Вопрос, поставленный Витгенштейном, не кантианский по сути. Проблема не в том, как возможны те или иные суждения, а в том, какие типы предложений, порождённые спецификой знаковой системы, образуют ту или иную науку. Дело, собственно, в следующем: Кант разводит суждения типа: "Tertium non datur", "2+5=7", "Каждое следствие имеет причину" по разным областям. Но на каком основании? Где критерий? Основной вопрос Критики чистого разума "Как возможны синтетические суждения a priori?" предполагает, что различие суждений уже задано образом сложившихся наук. Стремление объяснить математику или естествознание предполагает определённость того, что относится к их компетенции. Но тогда рассуждение Канта содержит круг.
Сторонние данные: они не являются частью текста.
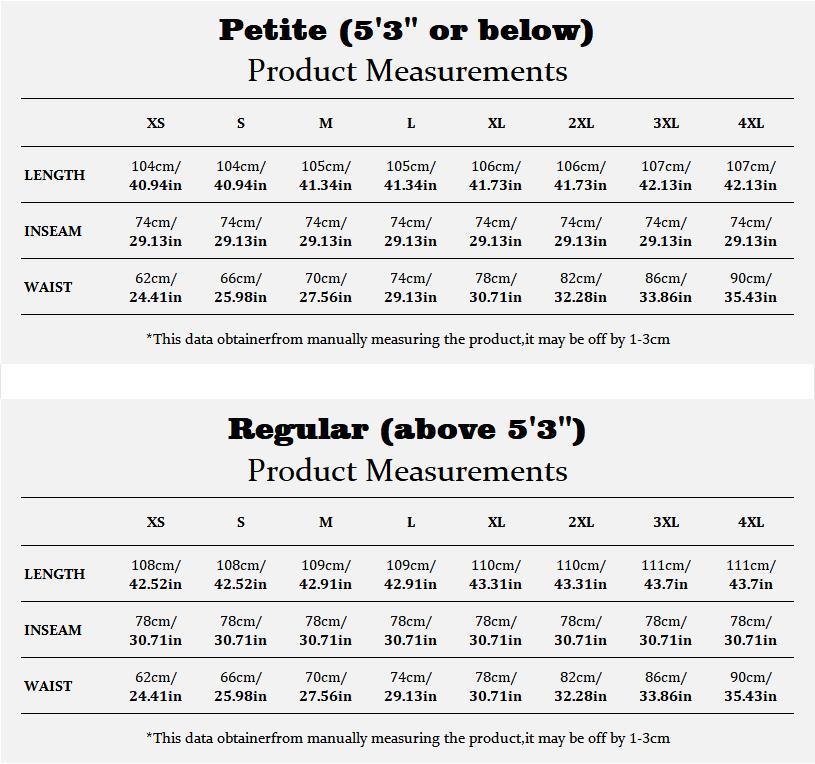This screenshot has width=815, height=764.
Task: Click the 108cm/42.52in length cell under Regular XS
Action: [156, 574]
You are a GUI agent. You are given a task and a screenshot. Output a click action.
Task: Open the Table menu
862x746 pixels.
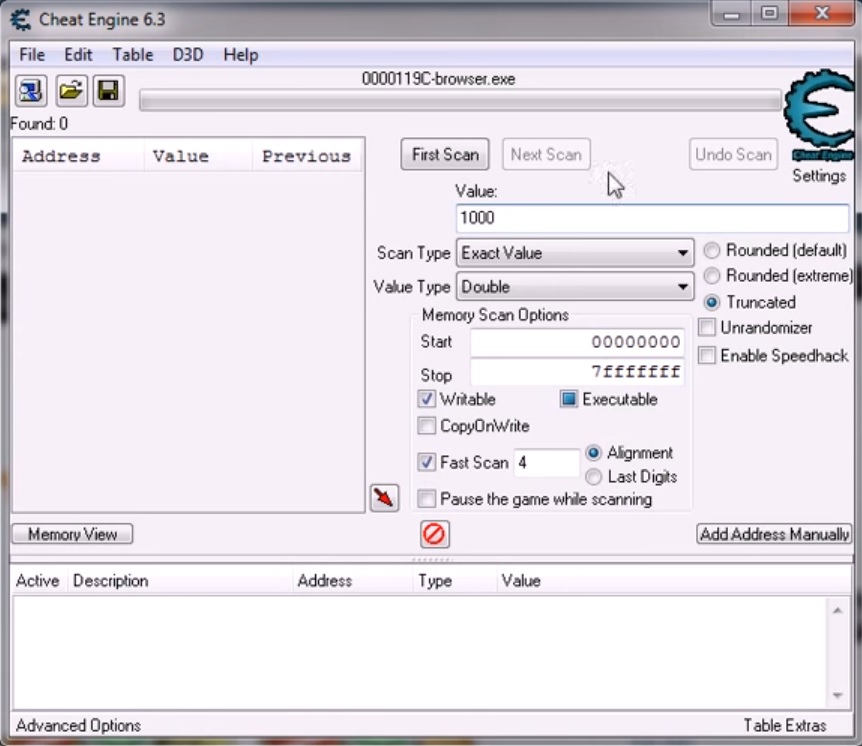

Действительно, для различения наук нам необходим однозначный критерий, но поскольку мы отталкиваемся от их различия, этот критерий уже присутствует в качестве скрытой предпосылки. Стремление объяснить суждения логики в их отличии, скажем, от суждений математики уже предполагает, что мы всегда можем их различить. Это различие вряд ли можно основать на сложившейся практике науки или чувстве субъективной уверенности. Скорее различие коренится в интуиции языка, которая разводит их по разным областям. Но тогда критерий нужно искать в самом языке, в природе его знаков.
Критическая установка Витгенштейна, стало быть, результируется не в вопросах типа "Как возможна логика?", "Как возможна математика?", "Как возможно естествознание?". Скорее, основную проблему можно сформулировать так: "Какие черты знаковой системы образуют ту или иную науку, если таковая возможна вообще?" Условие, выраженное в последнем вопросе, также должно пониматься соответствующим образом. Невозможность, которую, например, Кант сводит к диалектической видимости, порождена не ограниченностью опыта, но ограниченностью выразительных возможностей самой знаковой системы.
Таким образом, концептуализация сферы теоретического представлена у Витгенштейна вопросом о том, чем являются предложения определённой науки (если о предложениях, согласно установке той или иной области знания, возможно порождённой 'диалектической видимостью', вообще может идти речь). Конкретизация этого вопроса образует параллель проблемам, поставленным во введении к Критике чистого разума И.Канта, а именно: "Что представляют собой предложения логики?", "Что представляют собой предложения математики?", "Что представляют собой предложения естествознания?".